Os livros anteriores do autor enveredavam pela numerologia e outras práticas místicas, ordens esotéricas, maçonaria, e ainda temas como os cavaleiros templários e os rosacruzes. Em “Fundamentos da Geopolítica”, o filósofo ofereceu uma análise muito mais sóbria e evitou o misticismo e a metafísica. No entanto, o tema de uma batalha cósmica entre o bem e o mal ainda fazia parte da tese de Dugin, que postulava um antagonismo fundamental entre civilizações “baseadas em terra” e “marítimas”, ou “eurasianismo” e “atlanticismo”, este último representado principalmente pelos Estados Unidos e pela Inglaterra, e o primeiro pela Rússia. A “luta espiritual” que o livro defendia inspirava-se, entre outros, em Carl Schmitt, representante proeminente do nazismo alemão.
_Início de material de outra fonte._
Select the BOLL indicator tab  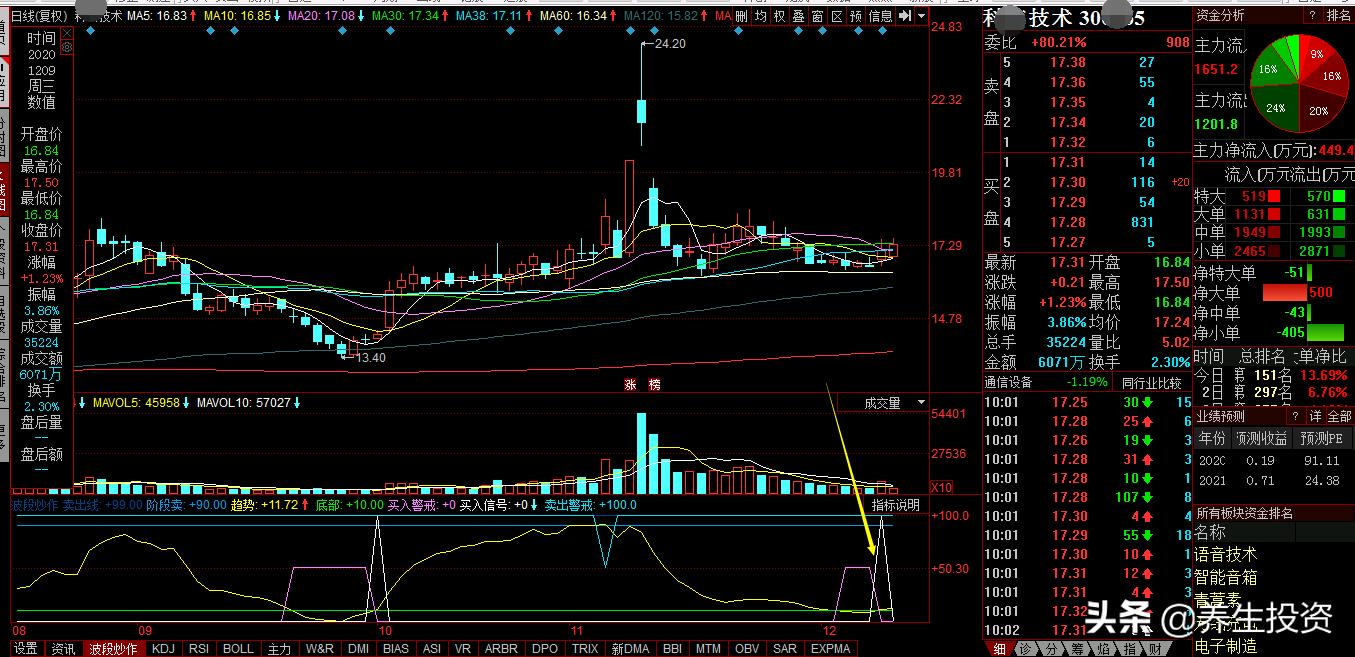[x=238, y=648]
O dissidente político que gerava muita controvérsia sublinhava os valores das civilizações baseadas na terra como os do tradicionalismo: “A dureza da terra é culturalmente incorporada na dureza e estabilidade das tradições sociais”. E depois enumerava esses valores: comunidade, fé, serviço e subordinação do indivíduo ao grupo e à autoridade. Eram tradições que se opunham, segundo vincava, aos valores da civilização marítima: mobilidade, comércio, inovação, racionalidade, liberdade política e individualismo. Ou, de uma forma mais simplista: a Eurásia era positiva e o Ocidente negativo.
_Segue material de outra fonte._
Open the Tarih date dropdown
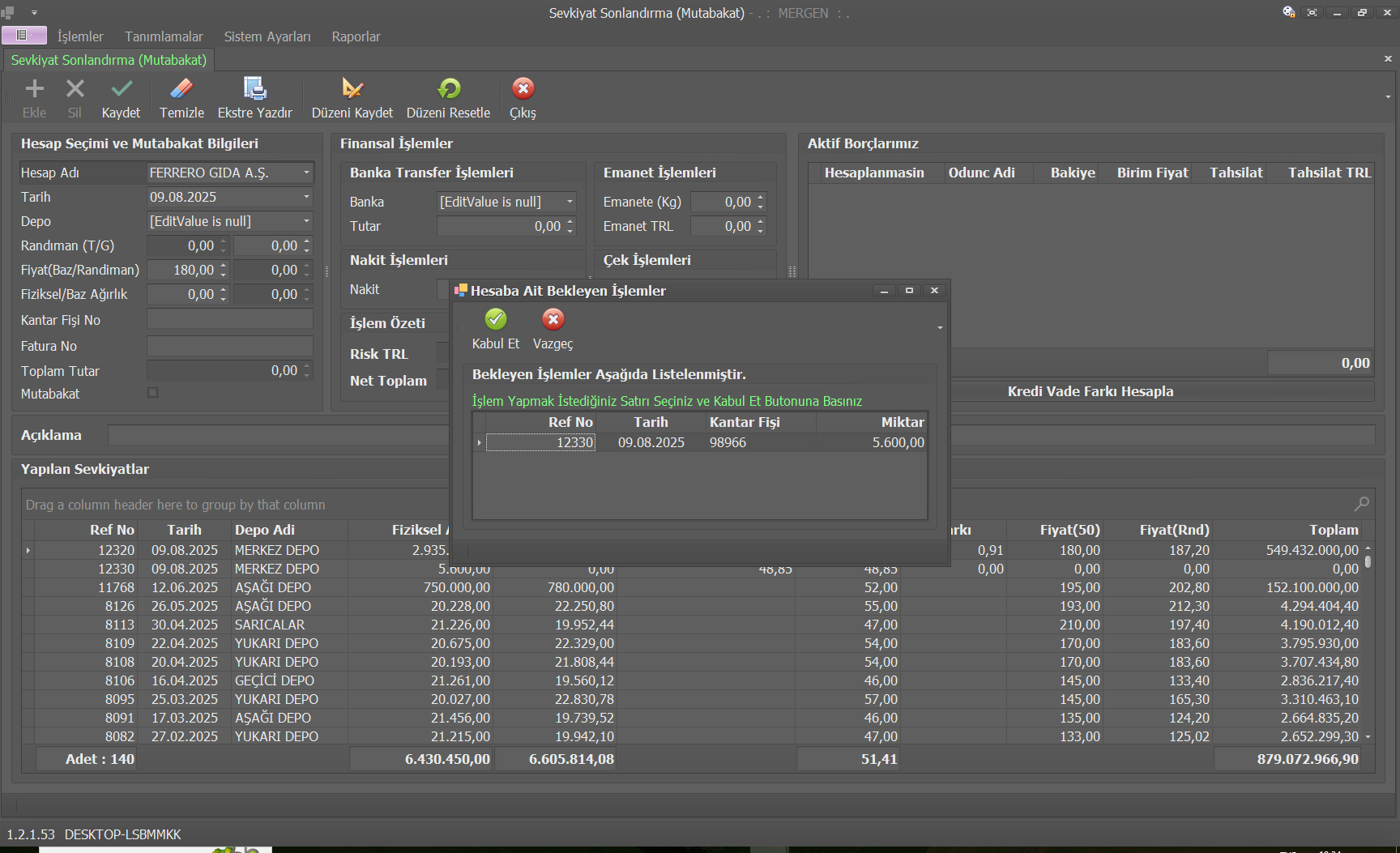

A outra mensagem central do livro era a de que, para a Rússia, só haveria duas hipóteses: império ou fracasso. Aleksandr Dugin analisou que o nacionalismo russo tem um “âmbito global”, associado mais ao “espaço” do que aos laços de sangue. “Fora do império, os russos perdem a sua identidade e desaparecem como nação.” A visão do “guru” nacionalista é de que o destino da Rússia é liderar um império eurasiáticoo que se estende “de Dublin [Irlanda] a Vladivostok [cidade russa junto à fronteira com a China e com a Coreia do Norte]”.
Como nota o site norte-amerficano “The Bulwark”, num país que “cambaleava, numa transição “mal conseguida” para uma democracia assente no mercado e que lidava com a perda abrupta do estatuto de superpotência, o apelo à grandeza imperial encontrou bases férteis, e apresentou-se como uma retórica empoderadora junto das elites militares e políticas.
AS PREOCUPAÇÕES DE ALEKSANDR DUGIN COM A GUERRA
No seu último texto conhecido, Aleksandr Dugin manifesta-se apreensivo. O autor receia que a liderança da Rússia pense que pode declarar vitória depois de “manter” Donets, Luhansk e Kherson em mãos russas, ou talvez depois de tomar toda a “Novorossiya” [Nova Rússia, a união das intituladas Repúblicas Populares], mas deixando o resto da Ucrânia “no poder de nazis e globalistas”.
O “guru” insiste que, neste momento, a Rússia não pode contentar-se com nada que não seja o controlo total de toda a Ucrânia, porque “Cristo precisa disso” e porque sair significaria a “morte, tortura e genocídio” de milhões de crentes ortodoxos. Recorrendo a um dos seus temas familiares, afirma: “Não nos tornaríamos apenas espectadores, mas participantes do Apocalipse.”